I know that the first step (as shown by deveno before) is to show that f(x) is irreducible over Q

using Eisenstein's Criterior and if that fails we resort to Rational Roots theorem.

But how do i proceed after showing it is irreducible over Q ??? - Jul 20th 2012, 03:18 PMDevenoRe: Splitting field
let's look at the question in full generality. suppose F is ANY field, and suppose f(x) in F[x] is irreducible over F.

consider the ideal <f(x)> in F[x] generated by f. i claim this ideal is maximal in F[x].

for suppose J is any ideal in F[x] containing f(x) (and thus <f(x)>), with some element g(x) not in <f(x)>. by the irreducibility of f(x), gcd(f(x),g(x)) = 1.

this means there are polynomials h(x),k(x) in F[x], with:

h(x)f(x) + k(x)g(x) = 1. since J is an ideal, h(x)f(x) and k(x)g(x) are in J, thus h(x)f(x) + k(x)g(x) is in J, hence 1 is in J.

this mean J = F[x], since 1 is the multiplicative identity of F[x]. thus, <f(x)> is maximal.

since <f(x)> is maximal, F[x]/<f(x)> (the quotient ring) has only 2 ideals: 0 + <f(x)>, and F[x]/<f(x)> itself.

now F[x] is an integral domain (it is actually euclidean, but we don't need that, here), therefore so is F[x]/<f(x)>. since F[x]/<f(x)> has no non-trivial proper ideals, it is a field.

we can regard this field as an extension of F via the monomorphism:

a → a + <f(x)> (cosets of constant polynomials).

now here is the cool thing: in F[x]/<f(x)>, f(x) has a root: namely, the coset of x: x + <f(x)>:

f(x + <f(x)>) = f(x) + <f(x)> = 0 + <f(x)>, the additive identity of F[x]/<f(x)>, because f(x) is IN <f(x)>.

in fact, we have an ISOMORPHISM, of F(u), where u is a root of f(x), with F[x]/<f(x)>, given by:

g(u) ↔ g(x) + <f(x)> (note this isomorphism extends our earlier embedding of F into F[x]/<f(x)>).
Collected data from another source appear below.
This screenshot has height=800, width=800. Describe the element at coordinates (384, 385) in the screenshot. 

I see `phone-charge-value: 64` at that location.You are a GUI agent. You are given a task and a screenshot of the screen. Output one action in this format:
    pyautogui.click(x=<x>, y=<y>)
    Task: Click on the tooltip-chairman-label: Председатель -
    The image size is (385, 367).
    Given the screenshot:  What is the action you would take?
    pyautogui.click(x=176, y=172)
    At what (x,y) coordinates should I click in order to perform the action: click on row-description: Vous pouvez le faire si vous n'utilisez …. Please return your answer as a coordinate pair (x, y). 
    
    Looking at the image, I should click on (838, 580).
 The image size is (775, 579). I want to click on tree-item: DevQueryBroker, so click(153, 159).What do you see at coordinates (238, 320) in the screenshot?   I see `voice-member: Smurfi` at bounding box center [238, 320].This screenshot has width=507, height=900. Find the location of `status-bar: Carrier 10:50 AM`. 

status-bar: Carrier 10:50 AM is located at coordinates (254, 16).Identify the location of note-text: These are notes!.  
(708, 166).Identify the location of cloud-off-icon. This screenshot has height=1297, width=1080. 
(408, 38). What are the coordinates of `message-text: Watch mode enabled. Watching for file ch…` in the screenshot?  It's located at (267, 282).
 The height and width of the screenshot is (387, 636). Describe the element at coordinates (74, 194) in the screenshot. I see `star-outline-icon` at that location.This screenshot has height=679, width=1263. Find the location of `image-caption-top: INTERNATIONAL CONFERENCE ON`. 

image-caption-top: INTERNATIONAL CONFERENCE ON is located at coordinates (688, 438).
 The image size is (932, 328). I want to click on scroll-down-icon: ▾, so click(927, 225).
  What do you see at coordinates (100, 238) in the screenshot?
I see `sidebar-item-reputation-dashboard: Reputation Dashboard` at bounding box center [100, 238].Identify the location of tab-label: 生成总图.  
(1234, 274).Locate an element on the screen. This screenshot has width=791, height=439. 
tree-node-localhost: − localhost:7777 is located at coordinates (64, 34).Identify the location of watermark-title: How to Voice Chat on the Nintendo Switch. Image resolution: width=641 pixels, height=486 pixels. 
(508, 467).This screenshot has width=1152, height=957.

the easiest way to see that this is an isomorphism, is to note that:

h(x) → h(u) is an onto ring homomorphism of F[x] → F(u) whose kernel is <f(x)>.

**********

so, the upshot of all of this is that given an irreducible polynomial f(x) over F, we can enlarge F to E = F(u), so that it contains a root, u. however, this extension might not be a splitting field for f(x) (we might only get some roots, instead of all of them). we might have to repeat the process, after "dividing out" the factors in E[x], to get an irreducible polynomial in E[x], but...it will be of lesser degree, so this cannot continue forever.